Conseguita la maturità classica nel Collegio Carlo Alberto di Moncalieri, si iscrisse nella facoltà di ingegneria industriale nel Politecnico di Milano e ne frequentò i corsi fino al luglio 1939 quando, volontario, si presentò alle armi. Ammesso alla Scuola allievi ufficiali di complemento d’artiglieria di Brà, nel dicembre dello stesso anno fu nominato aspirante nel 4° reggimento artiglieria alpini. Sottotenente nel giugno 1940, prese parte alle operazioni di guerra sul fronte alpino occidentale con la 10^ batteria del gruppo Mondovì. Fu poi trasferito al 24° raggruppamento artiglieria G. a. F. (Guardia alla Frontiera)  per il I settore di copertura nel novembre 1941. Un mese dopo, messo a disposizione del Ministero della Marina, era assegnato al Comando della Difesa Marittima di Lero, che raggiungeva il 9 marzo 1942. Il Politecnico di Milano dopo la sua morte gli conferì la laurea ad honorem.

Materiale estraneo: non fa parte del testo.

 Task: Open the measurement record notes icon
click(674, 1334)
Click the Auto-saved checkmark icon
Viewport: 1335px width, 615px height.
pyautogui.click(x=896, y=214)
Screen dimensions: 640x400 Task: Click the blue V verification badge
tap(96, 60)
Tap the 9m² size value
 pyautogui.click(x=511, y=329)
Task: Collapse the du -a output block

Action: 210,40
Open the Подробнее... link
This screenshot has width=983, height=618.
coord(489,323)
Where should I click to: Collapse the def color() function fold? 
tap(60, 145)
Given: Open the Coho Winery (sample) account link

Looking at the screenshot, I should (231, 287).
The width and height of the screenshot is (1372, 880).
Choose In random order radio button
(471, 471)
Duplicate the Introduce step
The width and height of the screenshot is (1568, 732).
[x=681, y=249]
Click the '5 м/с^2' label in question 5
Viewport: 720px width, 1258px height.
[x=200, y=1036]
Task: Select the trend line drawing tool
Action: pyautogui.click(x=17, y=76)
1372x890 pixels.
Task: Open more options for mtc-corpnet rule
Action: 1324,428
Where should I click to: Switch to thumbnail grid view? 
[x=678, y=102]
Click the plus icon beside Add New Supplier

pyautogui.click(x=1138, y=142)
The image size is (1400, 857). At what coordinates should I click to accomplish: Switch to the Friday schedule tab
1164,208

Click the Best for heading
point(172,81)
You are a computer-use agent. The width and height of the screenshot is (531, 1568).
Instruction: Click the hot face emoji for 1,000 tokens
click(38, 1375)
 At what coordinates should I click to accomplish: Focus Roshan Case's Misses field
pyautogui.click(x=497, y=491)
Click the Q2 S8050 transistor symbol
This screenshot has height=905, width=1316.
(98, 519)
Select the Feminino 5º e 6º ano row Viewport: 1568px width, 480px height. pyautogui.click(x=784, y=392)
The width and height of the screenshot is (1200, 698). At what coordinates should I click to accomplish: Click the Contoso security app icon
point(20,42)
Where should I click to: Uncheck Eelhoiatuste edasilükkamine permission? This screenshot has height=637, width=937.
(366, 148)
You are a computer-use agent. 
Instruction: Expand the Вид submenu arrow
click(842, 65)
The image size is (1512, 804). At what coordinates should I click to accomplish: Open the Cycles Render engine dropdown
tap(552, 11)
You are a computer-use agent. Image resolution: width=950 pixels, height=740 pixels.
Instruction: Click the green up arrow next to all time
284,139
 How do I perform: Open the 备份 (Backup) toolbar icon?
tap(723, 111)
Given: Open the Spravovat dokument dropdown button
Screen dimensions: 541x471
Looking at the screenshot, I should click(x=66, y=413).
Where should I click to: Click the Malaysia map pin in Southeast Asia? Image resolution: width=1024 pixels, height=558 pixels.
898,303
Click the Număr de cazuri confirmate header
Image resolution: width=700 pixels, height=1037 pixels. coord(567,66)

Ufficiale in sottordine di batteria antinave in base insulare d’oltremare stretta d’assedio da preponderanti forze germaniche, piazzata una mitragliera sui resti di un cannone distrutto della batteria, effettuava personalmente efficacissimo fuoco contro aerei attaccanti in, picchiata. Avvenuto lo sbarco nemico, incurante del fuoco dei mortai e dei persistenti attacchi aerei a volo radente ed in picchiata, iniziava e continuava il fuoco dei cannoni, riuscendo per due volte a colpire e costringere a riprendere il largo navi e mezzi nemici da sbarco. Rimasto ferito, con un solo marinaio superstite fra gli armamenti decimati, proseguiva il fuoco con due pezzi, caricando e puntando lui stesso un cannone fino al giungere dei rinforzi e prodigandosi oltre il limite della sua energia per soccorrere i feriti. Caduto esausto e rianimatosi dopo breve pausa, riprendeva con indomito ardore l’aspra lotta, finché, sopraffatto in lunghe ore di combattimento l’eroico presidio, faceva saltare i cannoni rimasti efficienti. Catturato dal nemico, ben consapevole delle feroci rappresaglie e pure avendo la possibilità di sfuggirle rimanendo nei ranghi dei semplici soldati, denunciava il suo stato di ufficiale, non esteriormente visibile, per seguire la sorte dei colleghi. Trucidato, cadeva confermando nell’estremo sacrificio mirabili virtù militari e sublime dedizione al dovere. Uro (Egeo), 12 novembre 1943.


Gruppo Medaglie d’Oro al Valore Militare, Le Medaglie d’oro al Valore Militare, volume secondo (1942-1959), [Tipografia Regionale], Roma, 1965, p. 346.